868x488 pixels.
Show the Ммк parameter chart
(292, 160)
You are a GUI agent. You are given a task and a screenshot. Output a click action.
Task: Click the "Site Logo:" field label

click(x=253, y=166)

★ ★ ★ ★ ★

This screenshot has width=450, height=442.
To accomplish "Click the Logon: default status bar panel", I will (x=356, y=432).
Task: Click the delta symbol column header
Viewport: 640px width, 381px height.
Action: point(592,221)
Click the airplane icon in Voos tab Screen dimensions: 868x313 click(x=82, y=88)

★ ★ ★ ★ ★

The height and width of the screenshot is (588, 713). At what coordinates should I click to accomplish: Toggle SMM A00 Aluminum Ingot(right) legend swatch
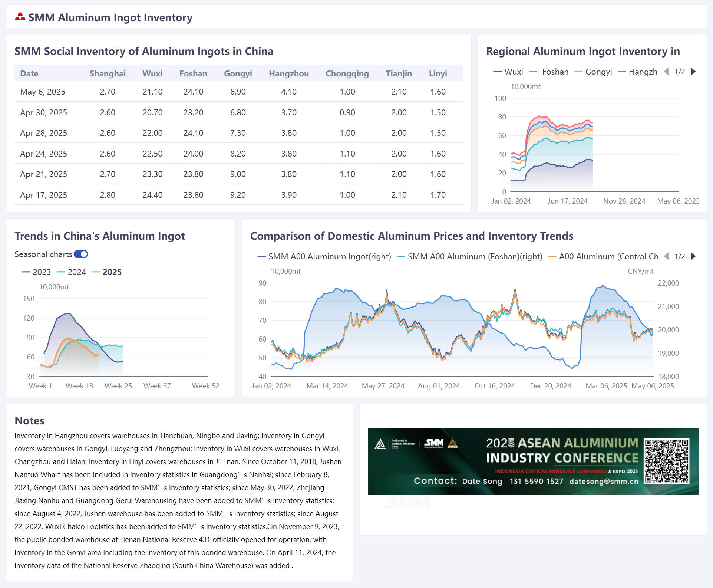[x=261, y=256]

★ ★ ★ ★ ★

TASK PROMPT: Whatever else the listing above holds, retype exactly only the lines from the one containing "This screenshot has width=450, height=442." to the one containing "Click the airplane", both ends kept.

TASK ANSWER:
This screenshot has width=450, height=442.
To accomplish "Click the Logon: default status bar panel", I will (x=356, y=432).
Task: Click the delta symbol column header
Viewport: 640px width, 381px height.
Action: point(592,221)
Click the airplane icon in Voos tab Screen dimensions: 868x313 click(x=82, y=88)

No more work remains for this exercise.